_TRECHO PARA LEITURA_.
☆ ☆ ☆

23 Janeiro 2011
Na religião, pode-se falar de prêmios e castigos utilizando uma linguagem metafórica que possa motivar as pessoas a fazer o bem e evitar o mal. Tal é o sentido dos textos dos evangelhos que falam do "fogo" eterno, do "ranger de dentes", do "verme da consciência" ou de outras expressões parecidas.
A reflexão é do teólogo espanhol José María Castillo, em artigo publicado em seu blog, Teología Sin Censura, 16-01-2011. A tradução é de Moisés Sbardelotto.
Eis o texto.
As pessoas que têm crenças religiosas costumam dizer que aqueles que (ao morrer) se vão "desta vida" passam, assim, para a "outra vida", os bons ao céu, e os maus ao inferno. A isso costuma-se acrescentar uma especificação: no céu, só podem entrar aqueles que chegam ali inteiramente purificados, e para isso existe o purgatório.
A crença na outra vida é compreensível se levarmos em conta as muitas limitações que esta vida tem. Sempre existiram pessoas (muitas pessoas) que desejam a felicidade sem limites. Assim como existem pessoas que, dadas as tantas injustiças que existem neste mundo, esperam que Deus castigue os maus e canalhas no outro mundo. Parece lógico, portanto, que haja gente que alimente crenças em prêmios e castigos além da morte.
Dessa forma, a primeira coisa que convém levar em conta ao falar desse obscuro e complicado assunto é que as crenças relativas à outra vida logicamente têm consequências (para o bem ou para o mal) nesta vida. O mais certo é que, por exemplo, quando o franciscano Maximiliano Kolbe se deixou matar para salvar um companheiro em um campo de concentração da última guerra mundial, ele tomou essa decisão exemplar motivado pelo amor cristão e pela esperança na felicidade da vida futura. Assim como também se pode dar por certo que os pilotos camicazes, que se mataram milhares de pessoas nas Torres Gêmeas de Nova York, cometeram tal atrocidade por motivações políticas reforçadas, em última instância, pelo desejo de chegar ao paraíso celestial. Não resta dúvida de que a esperança na outra vida pode ser um estímulo para o bem ou uma ameaça para o mal.
Por isso, não é de se estranhar que os pregadores da "outra vida" tenham utilizado tantas vezes o argumento do céu e do inferno para motivar os fiéis, algumas vezes, a obter objetivos exemplares. E, em outros casos, para submeter os crédulos, para assustar pessoas de boa vontade ou pessoas ingênuas, sem reparar que, com base em sermões truculentos, constrangeram não poucas psicologias frágeis, levaram muitas pessoas ao confessionário e até se negociou a outra vida mediante indulgências que deixaram abundantes benefícios, esmolas, heranças e outras vantagens de maior ou menos quantia.
O que há depois da morte? Como é lógico, tudo o que transcende esta vida pertence ao âmbito do transcendente. E o transcendente é, por definição, o que não está ao nosso alcance, ou seja, o que não conhecemos nem podemos conhecer. Portanto, dizer, determinar, especificar e explicar o que acontece depois da morte é um alarde que carrega consigo tanto atrevimento quanto ingenuidade, já que isso é o mesmo que falar do que não sabemos nem podemos saber.

☆ ☆ ☆

_LINHAS_.
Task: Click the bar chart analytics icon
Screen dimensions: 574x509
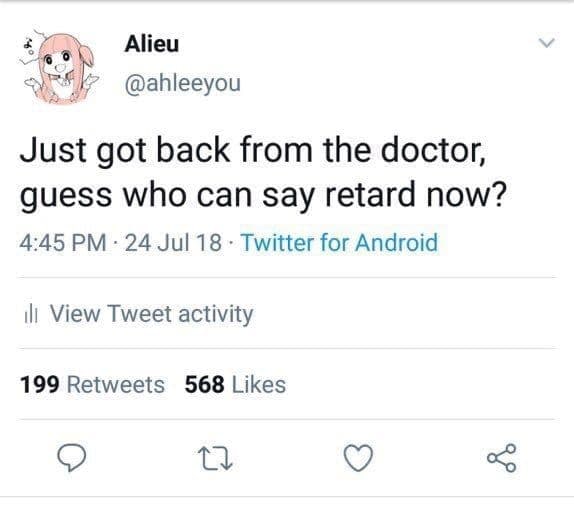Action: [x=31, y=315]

☆ ☆ ☆

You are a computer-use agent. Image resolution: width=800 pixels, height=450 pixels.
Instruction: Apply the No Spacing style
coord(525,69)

☆ ☆ ☆

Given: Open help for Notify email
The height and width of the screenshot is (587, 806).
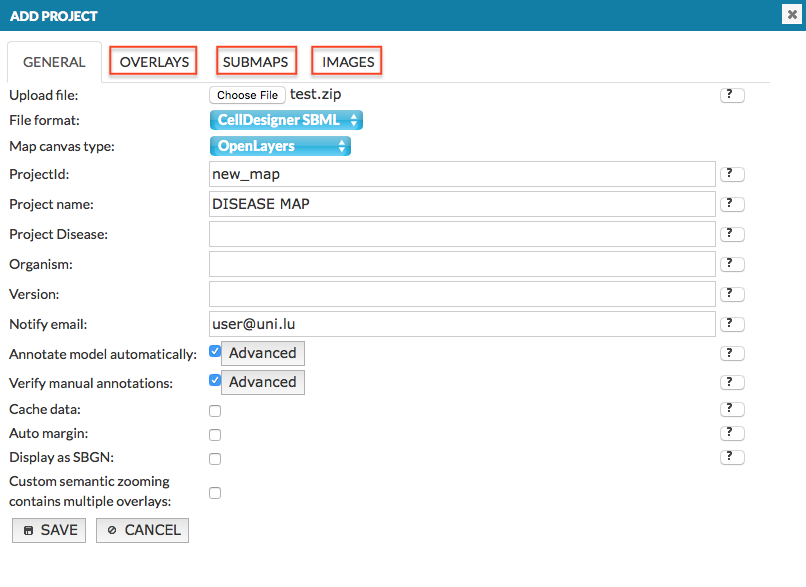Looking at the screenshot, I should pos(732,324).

☆ ☆ ☆

_O QUE FAZER_.
Responda, por favor, a estas perguntas sobre o texto acerca da outra vida:
1. Quem fez a tradução do texto?
2. Segundo o texto, para que existe o purgatório?
3. Como o texto define o transcendente?

_RESPOSTA ABAIXO_.
1. Moisés Sbardelotto.
2. Para purificar inteiramente quem vai entrar no céu, já que só podem entrar ali aqueles que chegam inteiramente purificados.
3. Como o que não está ao nosso alcance, ou seja, o que não conhecemos nem podemos conhecer.